## Listed records
----------
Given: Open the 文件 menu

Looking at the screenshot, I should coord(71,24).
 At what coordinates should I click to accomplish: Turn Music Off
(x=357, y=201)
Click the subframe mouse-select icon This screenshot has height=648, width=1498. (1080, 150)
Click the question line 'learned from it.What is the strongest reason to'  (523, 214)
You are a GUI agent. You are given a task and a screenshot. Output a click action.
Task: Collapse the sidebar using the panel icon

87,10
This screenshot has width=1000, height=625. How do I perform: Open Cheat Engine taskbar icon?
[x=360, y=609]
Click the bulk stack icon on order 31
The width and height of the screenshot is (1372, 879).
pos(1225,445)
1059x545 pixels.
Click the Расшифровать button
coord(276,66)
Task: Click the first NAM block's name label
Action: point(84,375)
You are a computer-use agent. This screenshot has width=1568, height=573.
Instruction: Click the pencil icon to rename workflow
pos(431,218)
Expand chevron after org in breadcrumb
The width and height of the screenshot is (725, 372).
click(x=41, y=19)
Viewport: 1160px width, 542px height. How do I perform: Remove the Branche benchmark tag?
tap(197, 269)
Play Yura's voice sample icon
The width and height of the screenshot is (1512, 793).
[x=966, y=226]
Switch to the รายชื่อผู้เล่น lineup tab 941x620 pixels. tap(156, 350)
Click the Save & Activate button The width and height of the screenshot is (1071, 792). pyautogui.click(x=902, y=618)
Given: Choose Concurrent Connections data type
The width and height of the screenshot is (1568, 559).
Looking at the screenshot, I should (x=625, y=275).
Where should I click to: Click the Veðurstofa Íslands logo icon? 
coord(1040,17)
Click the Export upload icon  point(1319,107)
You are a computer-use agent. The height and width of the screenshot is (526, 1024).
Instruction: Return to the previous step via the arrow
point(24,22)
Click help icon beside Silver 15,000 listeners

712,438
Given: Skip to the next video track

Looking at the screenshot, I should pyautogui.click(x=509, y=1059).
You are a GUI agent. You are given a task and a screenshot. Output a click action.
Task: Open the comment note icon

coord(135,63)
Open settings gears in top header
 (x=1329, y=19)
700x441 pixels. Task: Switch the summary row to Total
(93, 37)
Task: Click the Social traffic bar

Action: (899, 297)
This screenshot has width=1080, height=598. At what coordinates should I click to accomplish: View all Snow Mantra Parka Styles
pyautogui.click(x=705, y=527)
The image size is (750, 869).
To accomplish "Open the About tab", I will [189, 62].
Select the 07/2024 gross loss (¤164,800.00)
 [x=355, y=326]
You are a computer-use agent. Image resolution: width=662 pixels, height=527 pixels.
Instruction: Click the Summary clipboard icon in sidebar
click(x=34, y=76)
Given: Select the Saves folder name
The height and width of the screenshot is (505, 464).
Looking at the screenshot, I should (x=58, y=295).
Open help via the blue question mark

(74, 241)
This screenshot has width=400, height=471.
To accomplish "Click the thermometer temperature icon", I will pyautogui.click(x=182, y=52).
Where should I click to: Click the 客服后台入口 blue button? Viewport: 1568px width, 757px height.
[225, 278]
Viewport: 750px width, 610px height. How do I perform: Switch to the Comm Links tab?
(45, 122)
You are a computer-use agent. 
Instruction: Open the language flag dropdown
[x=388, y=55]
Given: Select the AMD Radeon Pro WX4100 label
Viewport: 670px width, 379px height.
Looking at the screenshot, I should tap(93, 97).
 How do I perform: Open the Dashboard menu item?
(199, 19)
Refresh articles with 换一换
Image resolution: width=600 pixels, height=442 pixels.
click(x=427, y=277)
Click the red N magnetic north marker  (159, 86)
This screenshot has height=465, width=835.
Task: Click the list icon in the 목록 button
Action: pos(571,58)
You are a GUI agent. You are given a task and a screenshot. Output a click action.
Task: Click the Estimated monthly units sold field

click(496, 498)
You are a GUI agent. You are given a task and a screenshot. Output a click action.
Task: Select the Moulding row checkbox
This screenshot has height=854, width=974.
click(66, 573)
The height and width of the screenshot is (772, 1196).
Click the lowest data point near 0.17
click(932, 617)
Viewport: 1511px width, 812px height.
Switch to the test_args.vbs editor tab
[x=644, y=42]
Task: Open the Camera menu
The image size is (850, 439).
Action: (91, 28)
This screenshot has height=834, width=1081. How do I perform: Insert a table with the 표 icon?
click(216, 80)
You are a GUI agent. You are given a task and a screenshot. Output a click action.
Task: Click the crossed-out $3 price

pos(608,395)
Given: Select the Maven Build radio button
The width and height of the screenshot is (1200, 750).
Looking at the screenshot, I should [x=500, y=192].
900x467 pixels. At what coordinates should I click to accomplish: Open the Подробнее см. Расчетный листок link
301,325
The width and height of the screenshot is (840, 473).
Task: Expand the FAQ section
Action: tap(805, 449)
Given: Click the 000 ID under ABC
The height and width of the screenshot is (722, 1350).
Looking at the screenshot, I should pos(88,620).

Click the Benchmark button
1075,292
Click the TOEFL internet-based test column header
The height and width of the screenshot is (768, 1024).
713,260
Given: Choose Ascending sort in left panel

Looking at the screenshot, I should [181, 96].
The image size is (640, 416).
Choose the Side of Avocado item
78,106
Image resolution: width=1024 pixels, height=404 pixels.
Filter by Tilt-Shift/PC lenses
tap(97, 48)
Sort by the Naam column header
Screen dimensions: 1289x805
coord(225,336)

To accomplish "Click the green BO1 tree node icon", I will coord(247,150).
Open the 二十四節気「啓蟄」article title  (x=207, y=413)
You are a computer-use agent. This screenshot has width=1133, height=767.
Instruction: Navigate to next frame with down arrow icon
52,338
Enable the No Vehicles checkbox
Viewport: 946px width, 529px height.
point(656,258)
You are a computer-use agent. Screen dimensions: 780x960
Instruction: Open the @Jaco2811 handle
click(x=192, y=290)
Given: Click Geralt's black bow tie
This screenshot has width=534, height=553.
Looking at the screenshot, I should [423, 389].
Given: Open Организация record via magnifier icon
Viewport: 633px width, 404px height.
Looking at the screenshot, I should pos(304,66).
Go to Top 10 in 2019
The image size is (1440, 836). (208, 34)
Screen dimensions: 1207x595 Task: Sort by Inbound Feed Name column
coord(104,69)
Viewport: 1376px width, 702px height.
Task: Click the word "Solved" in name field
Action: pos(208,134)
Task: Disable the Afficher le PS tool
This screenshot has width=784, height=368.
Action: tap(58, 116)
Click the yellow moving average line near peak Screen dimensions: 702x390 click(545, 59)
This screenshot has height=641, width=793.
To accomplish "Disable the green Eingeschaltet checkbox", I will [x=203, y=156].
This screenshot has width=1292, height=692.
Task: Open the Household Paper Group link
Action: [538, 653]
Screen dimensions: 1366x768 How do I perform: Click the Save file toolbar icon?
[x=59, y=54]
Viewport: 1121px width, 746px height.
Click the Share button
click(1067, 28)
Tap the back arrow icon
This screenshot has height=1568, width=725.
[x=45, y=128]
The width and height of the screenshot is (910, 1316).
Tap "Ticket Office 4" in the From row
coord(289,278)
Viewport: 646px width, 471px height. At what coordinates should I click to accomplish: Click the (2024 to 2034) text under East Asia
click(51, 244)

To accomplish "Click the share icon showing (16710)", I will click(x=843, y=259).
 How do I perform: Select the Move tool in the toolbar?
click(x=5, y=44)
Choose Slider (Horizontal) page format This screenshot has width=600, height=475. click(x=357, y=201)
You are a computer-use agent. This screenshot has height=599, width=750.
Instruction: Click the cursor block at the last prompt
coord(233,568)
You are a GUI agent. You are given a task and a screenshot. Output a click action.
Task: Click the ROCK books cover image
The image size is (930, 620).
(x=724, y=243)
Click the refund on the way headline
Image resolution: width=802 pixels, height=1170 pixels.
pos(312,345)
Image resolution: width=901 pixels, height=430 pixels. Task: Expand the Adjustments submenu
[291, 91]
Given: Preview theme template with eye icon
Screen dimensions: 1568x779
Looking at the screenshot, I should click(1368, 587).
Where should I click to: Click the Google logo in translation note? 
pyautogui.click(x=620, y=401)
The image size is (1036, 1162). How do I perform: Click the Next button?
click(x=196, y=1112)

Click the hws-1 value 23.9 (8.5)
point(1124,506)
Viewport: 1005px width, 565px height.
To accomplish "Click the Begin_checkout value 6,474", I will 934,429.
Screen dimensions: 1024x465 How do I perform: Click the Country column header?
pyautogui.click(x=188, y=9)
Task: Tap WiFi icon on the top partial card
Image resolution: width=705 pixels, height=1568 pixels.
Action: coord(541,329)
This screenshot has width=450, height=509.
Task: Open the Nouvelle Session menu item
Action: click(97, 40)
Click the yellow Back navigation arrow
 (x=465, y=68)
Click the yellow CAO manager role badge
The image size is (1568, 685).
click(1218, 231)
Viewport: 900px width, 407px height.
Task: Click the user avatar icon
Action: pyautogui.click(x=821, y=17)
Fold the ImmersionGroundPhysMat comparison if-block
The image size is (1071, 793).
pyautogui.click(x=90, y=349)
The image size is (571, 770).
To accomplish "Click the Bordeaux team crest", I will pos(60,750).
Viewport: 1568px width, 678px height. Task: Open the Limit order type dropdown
----------
## Work instructions
Look back at the data above. Transcribe exactly the lines starting at the line that contains "Given: Choose Ascending sort in left panel" and ending at the line that contains "Open the 二十四節気「啓蟄」article".

## Expected output
Given: Choose Ascending sort in left panel

Looking at the screenshot, I should [181, 96].
The image size is (640, 416).
Choose the Side of Avocado item
78,106
Image resolution: width=1024 pixels, height=404 pixels.
Filter by Tilt-Shift/PC lenses
tap(97, 48)
Sort by the Naam column header
Screen dimensions: 1289x805
coord(225,336)

To accomplish "Click the green BO1 tree node icon", I will coord(247,150).
Open the 二十四節気「啓蟄」article title  (x=207, y=413)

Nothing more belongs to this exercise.